WHAT THE TASK ASKS »
When you reach the line in the listing below that contains "Show the 1y price history", begin returning lines exactly as written, and stop after the line that contains "Tick the checkbox in the contract 30 row". Return no other lines.

PROVIDED RECORDS »
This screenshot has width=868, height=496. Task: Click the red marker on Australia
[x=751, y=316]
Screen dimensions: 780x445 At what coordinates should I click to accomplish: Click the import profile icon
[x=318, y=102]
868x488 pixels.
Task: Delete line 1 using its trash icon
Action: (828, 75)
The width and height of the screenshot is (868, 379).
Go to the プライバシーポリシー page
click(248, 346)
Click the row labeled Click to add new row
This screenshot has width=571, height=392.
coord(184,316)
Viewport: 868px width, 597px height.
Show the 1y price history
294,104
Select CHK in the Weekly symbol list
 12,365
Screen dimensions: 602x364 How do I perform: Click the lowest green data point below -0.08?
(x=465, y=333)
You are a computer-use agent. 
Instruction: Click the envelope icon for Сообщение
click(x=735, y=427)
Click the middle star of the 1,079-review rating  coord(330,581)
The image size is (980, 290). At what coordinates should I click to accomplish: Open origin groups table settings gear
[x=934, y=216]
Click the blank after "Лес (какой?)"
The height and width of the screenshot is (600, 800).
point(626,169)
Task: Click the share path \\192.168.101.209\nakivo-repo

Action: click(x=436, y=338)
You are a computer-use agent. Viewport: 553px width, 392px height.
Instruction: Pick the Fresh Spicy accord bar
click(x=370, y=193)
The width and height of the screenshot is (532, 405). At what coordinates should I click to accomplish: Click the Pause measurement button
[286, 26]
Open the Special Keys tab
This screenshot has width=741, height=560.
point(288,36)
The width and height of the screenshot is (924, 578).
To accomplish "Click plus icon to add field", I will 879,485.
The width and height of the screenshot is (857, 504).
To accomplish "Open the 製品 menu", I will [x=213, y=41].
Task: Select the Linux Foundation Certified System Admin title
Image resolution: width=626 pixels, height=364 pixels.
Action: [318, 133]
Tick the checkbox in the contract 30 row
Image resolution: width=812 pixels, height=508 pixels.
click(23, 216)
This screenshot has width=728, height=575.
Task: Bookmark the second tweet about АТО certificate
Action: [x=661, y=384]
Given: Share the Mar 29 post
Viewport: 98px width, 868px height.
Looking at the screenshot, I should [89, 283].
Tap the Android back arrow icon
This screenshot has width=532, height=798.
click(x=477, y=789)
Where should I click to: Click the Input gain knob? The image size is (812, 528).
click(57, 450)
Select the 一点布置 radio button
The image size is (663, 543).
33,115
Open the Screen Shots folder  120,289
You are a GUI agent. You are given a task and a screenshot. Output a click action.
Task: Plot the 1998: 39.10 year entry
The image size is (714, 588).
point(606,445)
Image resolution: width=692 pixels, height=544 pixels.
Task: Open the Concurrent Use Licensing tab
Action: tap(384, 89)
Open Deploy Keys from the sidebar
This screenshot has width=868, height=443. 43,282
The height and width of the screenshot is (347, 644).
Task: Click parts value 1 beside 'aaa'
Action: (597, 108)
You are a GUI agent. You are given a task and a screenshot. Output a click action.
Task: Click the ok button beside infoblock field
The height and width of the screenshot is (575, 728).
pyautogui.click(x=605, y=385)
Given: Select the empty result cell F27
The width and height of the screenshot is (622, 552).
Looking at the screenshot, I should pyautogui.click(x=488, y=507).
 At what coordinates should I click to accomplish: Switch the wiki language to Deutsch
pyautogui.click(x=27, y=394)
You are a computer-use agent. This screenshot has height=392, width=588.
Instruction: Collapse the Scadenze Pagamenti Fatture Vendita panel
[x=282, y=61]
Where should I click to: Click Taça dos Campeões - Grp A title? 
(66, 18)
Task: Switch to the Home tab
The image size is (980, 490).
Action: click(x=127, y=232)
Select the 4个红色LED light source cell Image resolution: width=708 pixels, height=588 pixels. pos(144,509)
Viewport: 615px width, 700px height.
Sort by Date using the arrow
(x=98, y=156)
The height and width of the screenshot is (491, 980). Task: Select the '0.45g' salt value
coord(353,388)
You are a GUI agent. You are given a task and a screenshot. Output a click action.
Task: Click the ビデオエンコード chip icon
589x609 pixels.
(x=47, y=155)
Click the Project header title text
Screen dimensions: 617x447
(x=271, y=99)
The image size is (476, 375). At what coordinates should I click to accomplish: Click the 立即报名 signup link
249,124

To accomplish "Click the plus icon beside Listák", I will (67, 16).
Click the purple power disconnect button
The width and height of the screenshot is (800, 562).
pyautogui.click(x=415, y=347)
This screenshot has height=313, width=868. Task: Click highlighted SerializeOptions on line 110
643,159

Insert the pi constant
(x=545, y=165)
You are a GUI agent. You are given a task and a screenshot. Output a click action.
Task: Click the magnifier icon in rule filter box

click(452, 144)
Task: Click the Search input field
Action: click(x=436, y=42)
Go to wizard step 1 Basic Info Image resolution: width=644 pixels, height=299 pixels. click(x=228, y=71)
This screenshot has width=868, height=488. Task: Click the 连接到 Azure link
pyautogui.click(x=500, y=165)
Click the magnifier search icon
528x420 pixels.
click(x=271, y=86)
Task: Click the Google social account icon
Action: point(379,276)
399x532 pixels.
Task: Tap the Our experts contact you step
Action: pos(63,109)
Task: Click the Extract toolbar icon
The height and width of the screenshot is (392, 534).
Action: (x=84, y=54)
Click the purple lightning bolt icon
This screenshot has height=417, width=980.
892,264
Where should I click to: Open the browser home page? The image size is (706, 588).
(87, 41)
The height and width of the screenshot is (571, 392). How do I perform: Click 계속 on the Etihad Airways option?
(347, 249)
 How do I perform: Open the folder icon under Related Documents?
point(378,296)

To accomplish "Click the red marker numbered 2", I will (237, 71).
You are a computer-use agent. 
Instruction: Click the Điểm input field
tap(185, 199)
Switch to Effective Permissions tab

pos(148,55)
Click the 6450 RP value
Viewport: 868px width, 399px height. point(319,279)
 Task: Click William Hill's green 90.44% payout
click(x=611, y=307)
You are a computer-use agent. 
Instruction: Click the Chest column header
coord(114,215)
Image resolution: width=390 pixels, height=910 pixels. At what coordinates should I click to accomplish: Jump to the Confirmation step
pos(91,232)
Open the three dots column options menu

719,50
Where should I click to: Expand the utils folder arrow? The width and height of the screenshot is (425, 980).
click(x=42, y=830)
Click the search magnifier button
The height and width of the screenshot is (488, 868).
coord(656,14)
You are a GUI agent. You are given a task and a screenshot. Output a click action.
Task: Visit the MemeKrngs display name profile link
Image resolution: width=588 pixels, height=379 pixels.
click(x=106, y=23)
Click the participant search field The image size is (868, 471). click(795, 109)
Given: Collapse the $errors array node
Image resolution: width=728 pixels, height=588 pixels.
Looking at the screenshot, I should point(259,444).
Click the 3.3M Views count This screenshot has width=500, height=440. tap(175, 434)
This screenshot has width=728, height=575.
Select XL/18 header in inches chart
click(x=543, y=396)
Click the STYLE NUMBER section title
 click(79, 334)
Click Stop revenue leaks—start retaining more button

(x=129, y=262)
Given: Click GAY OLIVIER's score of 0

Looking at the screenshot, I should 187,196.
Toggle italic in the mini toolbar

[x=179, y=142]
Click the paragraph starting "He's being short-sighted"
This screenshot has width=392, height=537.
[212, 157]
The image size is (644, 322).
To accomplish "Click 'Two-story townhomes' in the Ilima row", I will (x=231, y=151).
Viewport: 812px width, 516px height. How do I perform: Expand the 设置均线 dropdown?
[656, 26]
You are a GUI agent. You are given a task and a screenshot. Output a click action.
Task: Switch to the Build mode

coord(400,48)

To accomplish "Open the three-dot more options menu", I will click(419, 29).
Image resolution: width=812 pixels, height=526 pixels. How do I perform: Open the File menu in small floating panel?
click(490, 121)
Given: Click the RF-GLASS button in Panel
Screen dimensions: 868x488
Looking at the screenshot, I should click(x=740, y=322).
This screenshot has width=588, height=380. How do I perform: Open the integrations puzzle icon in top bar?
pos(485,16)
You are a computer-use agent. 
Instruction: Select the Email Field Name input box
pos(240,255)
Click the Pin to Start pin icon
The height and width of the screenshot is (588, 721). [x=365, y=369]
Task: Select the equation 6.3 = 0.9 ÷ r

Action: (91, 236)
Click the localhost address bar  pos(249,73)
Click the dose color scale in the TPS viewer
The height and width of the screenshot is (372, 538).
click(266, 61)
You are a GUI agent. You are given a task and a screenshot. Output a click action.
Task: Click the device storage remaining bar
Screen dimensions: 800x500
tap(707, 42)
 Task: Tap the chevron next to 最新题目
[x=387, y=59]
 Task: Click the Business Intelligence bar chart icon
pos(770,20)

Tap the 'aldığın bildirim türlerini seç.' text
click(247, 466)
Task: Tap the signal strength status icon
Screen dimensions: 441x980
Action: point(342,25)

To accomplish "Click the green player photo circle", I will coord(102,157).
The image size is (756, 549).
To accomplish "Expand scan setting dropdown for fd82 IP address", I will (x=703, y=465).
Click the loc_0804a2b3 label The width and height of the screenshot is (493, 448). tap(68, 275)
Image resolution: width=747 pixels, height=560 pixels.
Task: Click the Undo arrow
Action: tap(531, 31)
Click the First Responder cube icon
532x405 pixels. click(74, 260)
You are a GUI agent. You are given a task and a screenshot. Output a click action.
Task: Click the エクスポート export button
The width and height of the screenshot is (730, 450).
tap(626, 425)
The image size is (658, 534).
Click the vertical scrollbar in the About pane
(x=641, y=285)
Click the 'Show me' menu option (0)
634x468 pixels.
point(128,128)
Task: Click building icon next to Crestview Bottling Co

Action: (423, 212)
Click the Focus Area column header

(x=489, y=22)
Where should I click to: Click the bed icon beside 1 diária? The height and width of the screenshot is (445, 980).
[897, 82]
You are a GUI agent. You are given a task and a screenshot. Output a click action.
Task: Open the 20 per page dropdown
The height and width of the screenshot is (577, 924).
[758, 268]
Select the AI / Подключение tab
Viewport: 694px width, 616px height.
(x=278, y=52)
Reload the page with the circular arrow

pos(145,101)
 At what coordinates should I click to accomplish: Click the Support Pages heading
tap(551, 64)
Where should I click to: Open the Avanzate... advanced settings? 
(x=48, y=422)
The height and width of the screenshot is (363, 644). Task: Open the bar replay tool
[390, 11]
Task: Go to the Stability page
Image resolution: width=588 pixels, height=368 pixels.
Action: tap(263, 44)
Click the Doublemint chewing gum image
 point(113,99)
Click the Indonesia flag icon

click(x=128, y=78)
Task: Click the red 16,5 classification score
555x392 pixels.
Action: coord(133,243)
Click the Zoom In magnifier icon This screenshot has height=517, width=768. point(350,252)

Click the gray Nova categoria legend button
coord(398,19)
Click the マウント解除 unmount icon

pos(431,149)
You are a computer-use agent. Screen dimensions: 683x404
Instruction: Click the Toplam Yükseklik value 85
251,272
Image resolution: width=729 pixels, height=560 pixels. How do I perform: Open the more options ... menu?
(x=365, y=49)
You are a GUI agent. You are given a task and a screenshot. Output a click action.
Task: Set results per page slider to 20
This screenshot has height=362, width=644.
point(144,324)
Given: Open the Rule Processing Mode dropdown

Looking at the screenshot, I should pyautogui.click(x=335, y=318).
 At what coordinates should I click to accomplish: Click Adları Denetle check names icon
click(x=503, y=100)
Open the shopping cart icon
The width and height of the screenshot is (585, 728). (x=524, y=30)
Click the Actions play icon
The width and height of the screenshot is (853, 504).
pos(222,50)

EXPECTED ANSWER »
Show the 1y price history
294,104
Select CHK in the Weekly symbol list
 12,365
Screen dimensions: 602x364 How do I perform: Click the lowest green data point below -0.08?
(x=465, y=333)
You are a computer-use agent. 
Instruction: Click the envelope icon for Сообщение
click(x=735, y=427)
Click the middle star of the 1,079-review rating  coord(330,581)
The image size is (980, 290). At what coordinates should I click to accomplish: Open origin groups table settings gear
[x=934, y=216]
Click the blank after "Лес (какой?)"
The height and width of the screenshot is (600, 800).
point(626,169)
Task: Click the share path \\192.168.101.209\nakivo-repo

Action: click(x=436, y=338)
You are a computer-use agent. Viewport: 553px width, 392px height.
Instruction: Pick the Fresh Spicy accord bar
click(x=370, y=193)
The width and height of the screenshot is (532, 405). At what coordinates should I click to accomplish: Click the Pause measurement button
[286, 26]
Open the Special Keys tab
This screenshot has width=741, height=560.
point(288,36)
The width and height of the screenshot is (924, 578).
To accomplish "Click plus icon to add field", I will 879,485.
The width and height of the screenshot is (857, 504).
To accomplish "Open the 製品 menu", I will [x=213, y=41].
Task: Select the Linux Foundation Certified System Admin title
Image resolution: width=626 pixels, height=364 pixels.
Action: [318, 133]
Tick the checkbox in the contract 30 row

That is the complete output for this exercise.